Maintenance staff and signal workers in the RMT union have voted in favour of an offer from Network Rail to end the prolonged dispute over jobs, pay and working conditions.
The RMT revealed that voter turnout was nearly at 90%, with 76% of members voting to accept the pay offer.
It comes after Network Rail upped a rejected offer of a 5% pay increase for 2022 and a 4% rise for 2023 to a boost in salaries of between 14.4% for the lowest paid and 9.2% for the highest earners.
However, RMT members who work for 14 train operating companies are still expected to stage industrial action on 30 March and 1 April as their pay dispute continues.
Calculations from UKHospitality predicted that the sector will lose £600m as a result of the latest round of strikes taking place this month and early next.
Rail strikes had reportedly cost the industry £3b between summer 2022 and January 2023.
It remains to be seen if the move from maintenance staff and signal workers will impact the train operating companies' attitude towards the dispute.
According to the BBC, Mick Lynch, general secretary of the RMT, said that members at train operating companies would continue to strike until they had the "right offer".
Kate Nicholls, chief executive of UKHospitality, commented: "This is encouraging news for hospitality businesses, who may dare to hope that their role as collateral damage in this dispute could be coming to an end.
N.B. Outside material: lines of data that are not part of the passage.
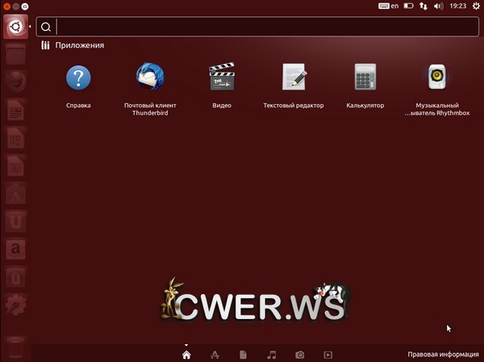
Task: Open the Калькулятор calculator app
Action: pos(365,79)
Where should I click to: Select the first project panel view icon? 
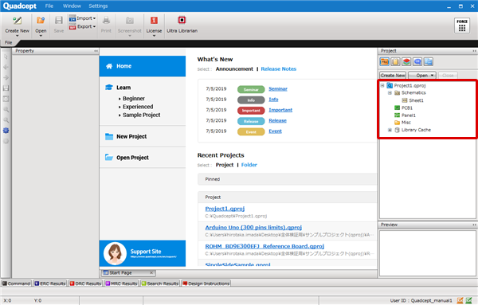(385, 62)
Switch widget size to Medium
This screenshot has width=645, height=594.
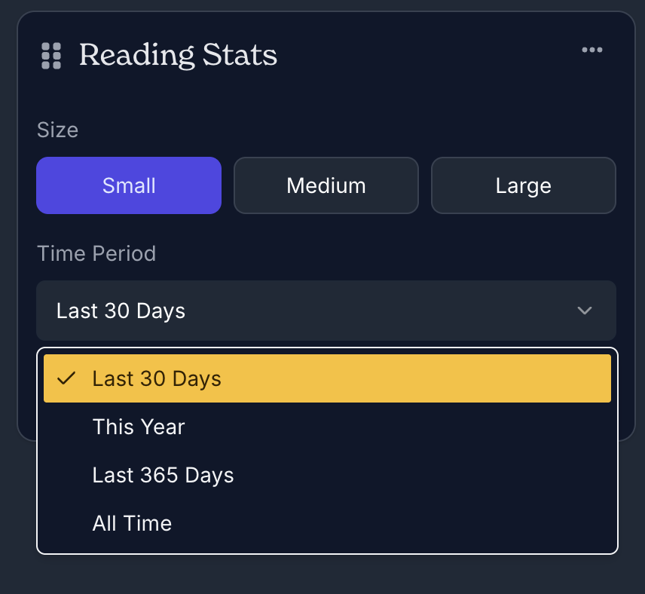tap(326, 185)
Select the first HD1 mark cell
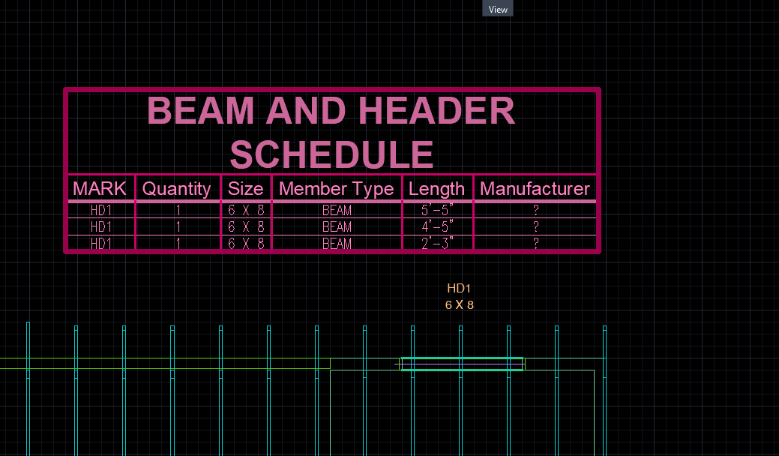Viewport: 779px width, 456px height. [x=100, y=210]
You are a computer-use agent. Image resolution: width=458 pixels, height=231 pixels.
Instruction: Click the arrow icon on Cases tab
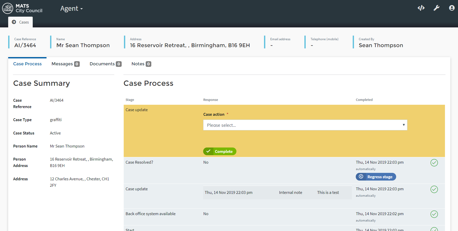pos(14,22)
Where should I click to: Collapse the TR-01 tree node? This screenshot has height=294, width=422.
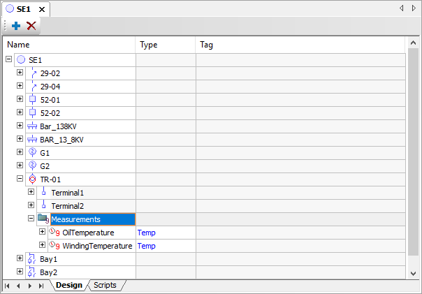20,179
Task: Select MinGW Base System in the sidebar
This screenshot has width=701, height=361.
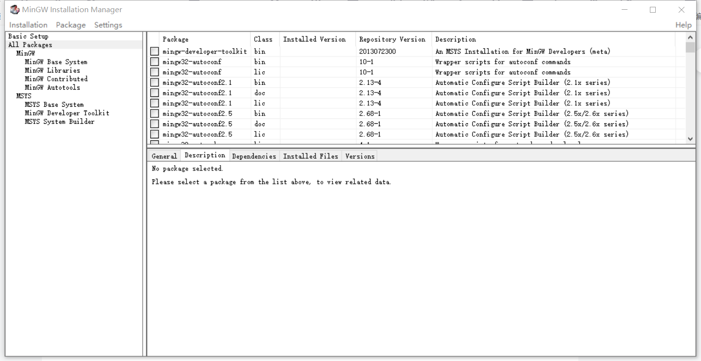Action: [55, 61]

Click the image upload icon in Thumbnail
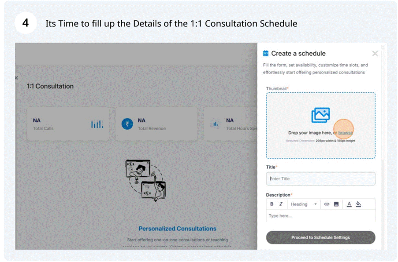pyautogui.click(x=320, y=115)
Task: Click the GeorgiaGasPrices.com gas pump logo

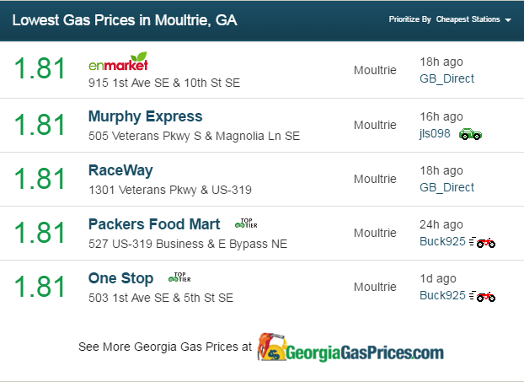Action: [271, 347]
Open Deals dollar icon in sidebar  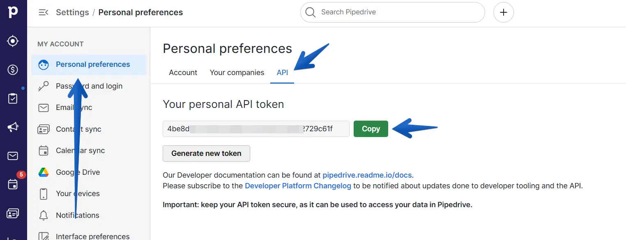[13, 70]
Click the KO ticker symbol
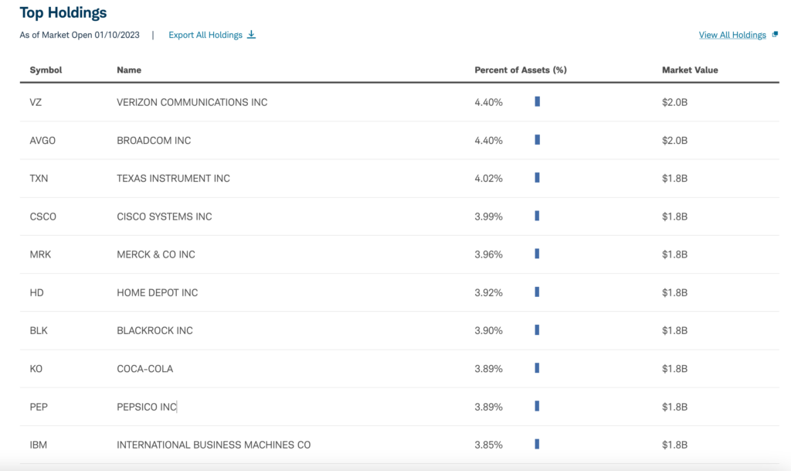Viewport: 791px width, 471px height. pos(36,369)
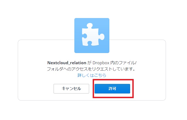Click the red highlight border around 許可

[x=113, y=80]
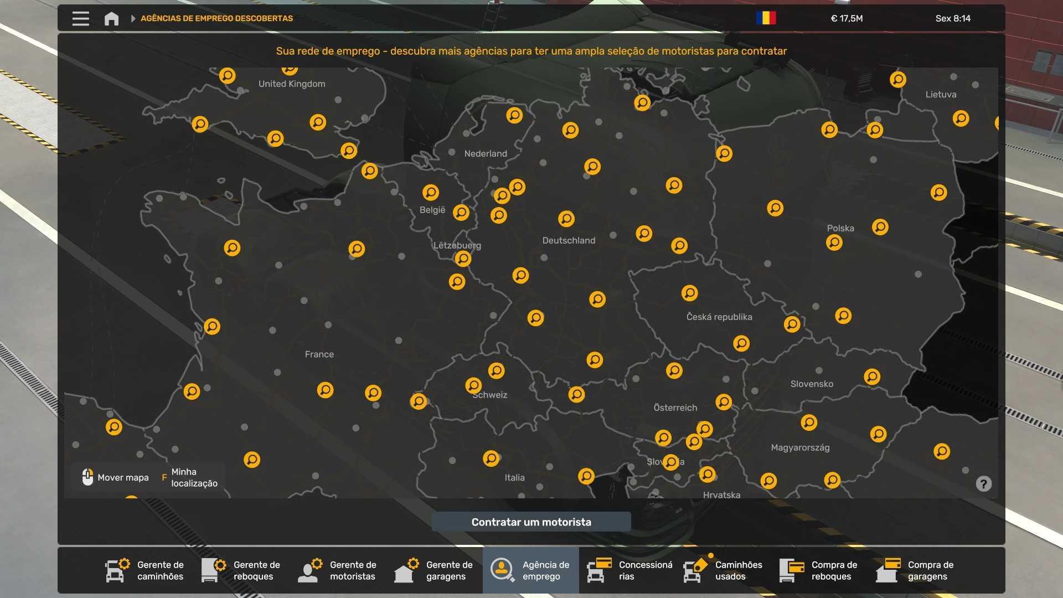This screenshot has height=598, width=1063.
Task: Select agency marker near Lëtzebuerg label
Action: click(x=463, y=259)
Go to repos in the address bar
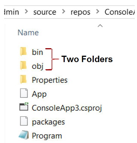This screenshot has width=137, height=143. pos(81,12)
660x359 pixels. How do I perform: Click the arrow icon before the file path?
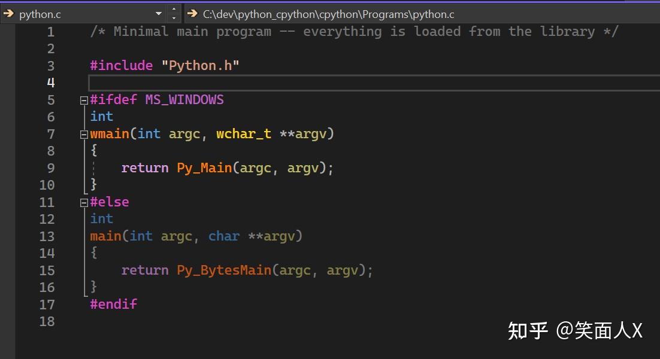pos(192,13)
"There's plenty still to be done, of course, with ongoing negotiations between other employee groups, but I hope that this agreement paves the way for rail and tube strikes to end completely."
She added: "Venues across the country have so far incurred lost sales upwards of £3 billion and would have struggled immensely to deal with that level of ongoing disruption. I would encourage everyone involved to continue their urgent negotiations and bring to an end strikes that have heaped misery on businesses, consumers and workers for almost a year."